==== DOCUMENT PASSAGE ====

Will an empty promise from the CHIPS Act return the US to the moon?

Will an empty promise from the CHIPS Act return the US to the moon?

NASA’s next-generation moon rocket, the Space Launch System (SLS), with its Orion crew capsule on top, sits on the pad early in the morning before the unmanned Artemis 1 mission was scrubbed, at Cape Canaveral, Florida, US, August 29 , 2022. /Reuters

NASA’s next-generation moon rocket, the Space Launch System (SLS), with its Orion crew capsule on top, sits on the pad early in the morning before the unmanned Artemis 1 mission was scrubbed, at Cape Canaveral, Florida, US, August 29 , 2022. /Reuters

To no one’s surprise, but many’s disappointment, the long-awaited debut of NASA’s Artemis I mission was delayed again on August 28.

The mission, which includes a Space Launch System (SLS) and an Orion crew capsule, aims to land Americans on the moon more than half a century after the Apollo’s last lunar mission.

Monday’s delay was unsurprising after more than 16 postponements since the program began over a decade ago, and served as another expenditure burning on NASA’s balance sheet.

An audit by the NASA Office of Inspector General (OIG) released on November 15, 2021, stated the agency’s spending on the Artemis program is projected to reach $93 billion by 2025.

In March 2022, the agency requested nearly $26 billion for its 2023 budget to fund the Artemis mission and lunar landing, among other things, as it aims to put astronauts on Mars by 2040.

Kathryn Lueders, NASA’s source selection authority, claimed that as of April 2021, the money allocated by Congress was only enough to support the development of a single crewed Artemis lander, as stated in her assessment of contractor selection for the rocket ship. Elon Musk’s SpaceX beat out Jeff Bezos’ Blue Origin and Leidos subsidiary Dynetics for the contract.

US Senator Bernie Sanders speaks during a US Senate Budget Committee hearing about US President Joe Biden’s budget plan for fiscal year 2023, on Capitol Hill in Washington, US, March 30, 2022. /Reuters

US Senator Bernie Sanders speaks during a US Senate Budget Committee hearing about US President Joe Biden’s budget plan for fiscal year 2023, on Capitol Hill in Washington, US, March 30, 2022. /Reuters

The Senate in June 2021 approved the United States Innovation and Competition Act (USICA), which granted NASA just over $10 billion to fund a crewed moon lander and required the agency to find a second company for the project.

====

Translate this sentence from the article on NASA's Artemis program into Spanish: "The mission, which includes a Space Launch System (SLS) and an Orion crew capsule, aims to land Americans on the moon more than half a century after the Apollo’s last lunar mission."

==== DATA SHOWN ====

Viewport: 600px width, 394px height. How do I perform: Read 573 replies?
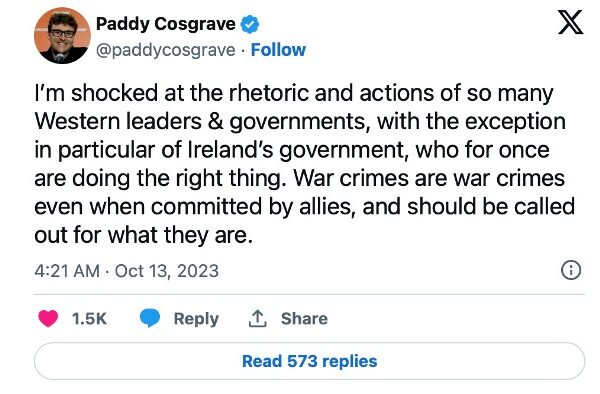click(x=309, y=361)
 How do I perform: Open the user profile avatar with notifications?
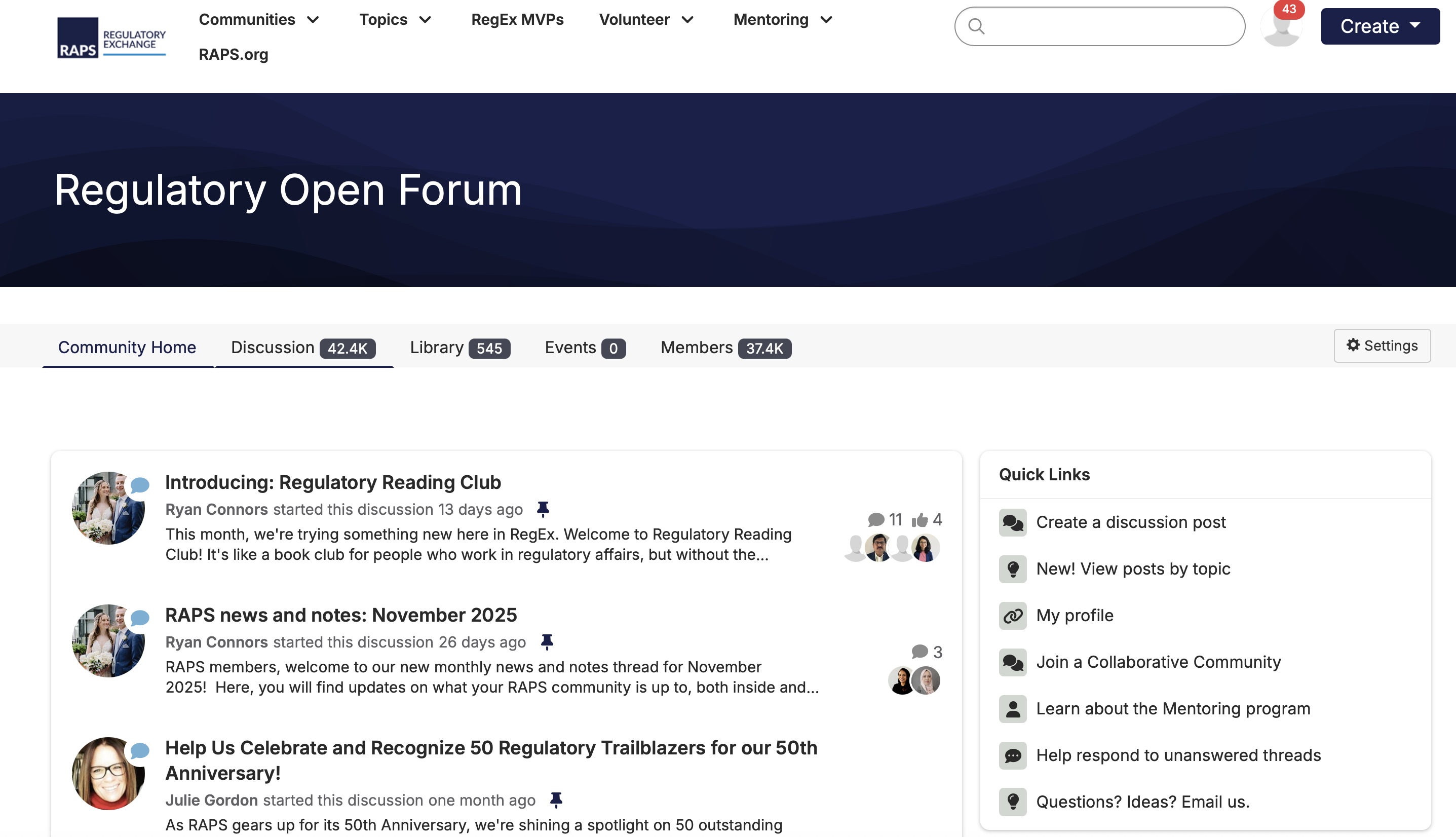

====

● WRITTEN RESPONSE
La misión, que incluye un Sistema de Lanzamiento Espacial (SLS) y una cápsula de tripulación Orion, tiene como objetivo llevar a estadounidenses a la Luna más de medio siglo después de la última misión lunar del Apolo.